As aulas são ministradas pela própria coordenadora e por sete voluntários, estudantes dos cursos de Pedagogia (1), Ciências da Computação (4) e Engenharia de Software (2), que atuam voluntariamente. O programa do curso inclui noções de informática básica, intermediária e avançada, conforme o estágio do aluno, além de leitura, produção textual, discussões acerca de política, a condição da mulher, do negro e do indígena na sociedade. No último semestre, também estão previstas aulas de espanhol. “O conteúdo é abrangente. Na aula é ensinado desde como ligar um computador na tomada, as partes que o compõem, como utilizar o mouse e o teclado, até a leitura crítica sobre o papel da mulher e do negro na sociedade por meio de um filme”, exemplifica Raimunda dos Santos.
Márcia Rodrigues procurou o curso na expectativa de novas colocações no mercado de trabalho (Crédito: Carlos Siqueira)
Inclusão digital
No mês em que se comemora o Dia Mundial da Internet (17/05), o Brasil destaca-se pelo fato de 64,7% das pessoas com mais de 10 anos terem utilizado a internet em 2016, conforme o módulo de Tecnologia da Informação e Comunicação da Pesquisa Nacional por Amostra de Domicílios Contínua do Instituto Brasileiro de Geografia e Estatística (PNAD Contínua IBGE), divulgado em fevereiro deste ano. No universo dos que se conectaram à internet, 94,6% a acessaram pelo telefone móvel celular, 63,7% pelo microcomputador e 16,4% via tablet. O levantamento da finalidade do acesso à internet revelou que a quase totalidade dos usos é para trocar mensagens de texto, voz ou imagens por aplicativos diferentes de e-mails (94,2%), assistir a vídeos, programas séries e filmes (76,4%), conversar por chamadas de voz ou vídeo (73,3%) e enviar ou receber e-mails (69,3%). Apesar dos números, um outro estudo, The Inclusive Internet Index 2018 (que pode ser traduzido como O Índice de Inclusão na Internet), realizado pelo grupo inglês The Economist em parceria com o Facebook, mostra que o Brasil ocupa a 32ª posição de um total de 86. Ano passado, obteve a 18ª posição no ranking de 75 países.
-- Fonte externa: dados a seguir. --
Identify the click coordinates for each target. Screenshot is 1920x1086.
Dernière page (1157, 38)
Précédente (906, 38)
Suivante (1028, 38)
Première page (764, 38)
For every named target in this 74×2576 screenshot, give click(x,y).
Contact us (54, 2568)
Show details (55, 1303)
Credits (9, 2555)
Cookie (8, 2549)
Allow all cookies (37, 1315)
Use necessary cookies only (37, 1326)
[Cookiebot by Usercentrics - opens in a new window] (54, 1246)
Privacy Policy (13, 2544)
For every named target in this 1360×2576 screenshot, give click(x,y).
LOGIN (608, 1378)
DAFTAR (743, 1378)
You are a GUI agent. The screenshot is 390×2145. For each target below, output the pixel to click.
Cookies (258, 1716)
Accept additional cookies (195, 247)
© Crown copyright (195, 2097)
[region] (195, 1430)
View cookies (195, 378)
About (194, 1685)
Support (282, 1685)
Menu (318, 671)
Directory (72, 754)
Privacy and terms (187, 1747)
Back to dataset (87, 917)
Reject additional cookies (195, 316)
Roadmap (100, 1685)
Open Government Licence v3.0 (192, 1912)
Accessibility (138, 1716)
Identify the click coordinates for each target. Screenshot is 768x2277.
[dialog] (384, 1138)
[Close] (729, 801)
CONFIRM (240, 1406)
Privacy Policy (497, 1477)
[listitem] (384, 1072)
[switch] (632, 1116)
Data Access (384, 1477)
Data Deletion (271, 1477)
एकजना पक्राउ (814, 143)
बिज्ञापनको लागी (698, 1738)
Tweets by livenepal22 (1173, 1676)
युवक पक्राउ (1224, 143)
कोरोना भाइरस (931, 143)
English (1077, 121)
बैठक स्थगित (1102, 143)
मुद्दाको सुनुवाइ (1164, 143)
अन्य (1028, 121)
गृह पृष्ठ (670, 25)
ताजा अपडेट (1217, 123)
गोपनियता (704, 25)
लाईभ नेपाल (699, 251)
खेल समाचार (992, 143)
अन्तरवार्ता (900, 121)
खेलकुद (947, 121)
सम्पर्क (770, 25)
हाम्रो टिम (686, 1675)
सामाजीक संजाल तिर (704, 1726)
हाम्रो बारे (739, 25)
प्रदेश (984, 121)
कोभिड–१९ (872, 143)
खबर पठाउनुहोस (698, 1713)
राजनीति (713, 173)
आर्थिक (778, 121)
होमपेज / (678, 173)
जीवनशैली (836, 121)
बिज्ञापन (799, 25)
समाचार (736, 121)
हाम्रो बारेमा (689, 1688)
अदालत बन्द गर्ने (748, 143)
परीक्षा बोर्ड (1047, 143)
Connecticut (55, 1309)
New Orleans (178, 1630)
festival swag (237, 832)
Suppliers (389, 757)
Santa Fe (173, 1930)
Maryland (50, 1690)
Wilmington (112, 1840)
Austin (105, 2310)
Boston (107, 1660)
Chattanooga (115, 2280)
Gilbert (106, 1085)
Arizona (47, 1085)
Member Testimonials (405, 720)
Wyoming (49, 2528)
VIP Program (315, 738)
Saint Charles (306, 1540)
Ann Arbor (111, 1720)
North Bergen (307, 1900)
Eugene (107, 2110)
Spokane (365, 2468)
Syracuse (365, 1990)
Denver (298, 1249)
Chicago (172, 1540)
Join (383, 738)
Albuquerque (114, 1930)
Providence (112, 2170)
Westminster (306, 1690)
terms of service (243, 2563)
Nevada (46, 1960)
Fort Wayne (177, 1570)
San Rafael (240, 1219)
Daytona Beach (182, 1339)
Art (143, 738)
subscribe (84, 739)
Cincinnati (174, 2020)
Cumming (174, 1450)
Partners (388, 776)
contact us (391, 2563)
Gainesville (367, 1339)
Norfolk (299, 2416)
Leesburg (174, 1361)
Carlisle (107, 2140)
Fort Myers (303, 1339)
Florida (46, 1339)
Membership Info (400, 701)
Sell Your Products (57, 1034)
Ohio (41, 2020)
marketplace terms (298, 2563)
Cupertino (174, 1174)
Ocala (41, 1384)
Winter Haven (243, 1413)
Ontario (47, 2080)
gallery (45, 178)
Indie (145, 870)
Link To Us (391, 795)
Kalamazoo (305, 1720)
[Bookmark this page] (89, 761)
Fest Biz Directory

Na opinião da coordenadora do curso de educação digital, “não é o fato de uma pessoa ter um smartphone e usá-lo para fazer comunicações rápidas, enviando mensagens curtas, que ela já está inserida nesse percentual de pessoas, incluídas digitalmente”. Raimunda dos Santos defende que a pessoa precisa saber utilizar recursos digitais de um computador e também do celular em situações do cotidiano como o trabalho, os estudos e o lazer. “Saber fazer uma planilha de gastos, ou organizar uma festa de aniversário, com lista de convidados, de itens adquiridos e divisão de tarefas, por exemplo”, observa a servidora.
Projetos
Os primeiros passos no universo da computação e da internet já começam a produzir efeitos sobre os participantes do curso. A auxiliar de limpeza, Zélia Maria Vieira, acredita que é preciso saber lidar com a tecnologia e não passar por dificuldades no dia a dia. Embora considere que ainda há muito o que aprender, Zélia reforça que está gostando do curso e se sentindo mais independente. “Tudo o que eles ensinam faz parte do dia a dia. Antes, se eu precisasse de alguma coisa na internet, tinha que procurar alguém. Hoje, eu mesma posso pesquisar”, afirma.
Zélia já tem planos para as suas novas habilidades digitais. “Eu acredito que daqui para frente vai me ajudar [na vida prática] porque eu quero tirar a minha carteira de motorista”, revela. A também auxiliar de limpeza, Márcia Rodrigues do Amaral, de 32 anos, tem o segundo grau completo. Ela aderiu ao curso porque quis ter um aprendizado a mais. “Quem sabe algum dia possa vir a ter uma profissão melhor”, afirma.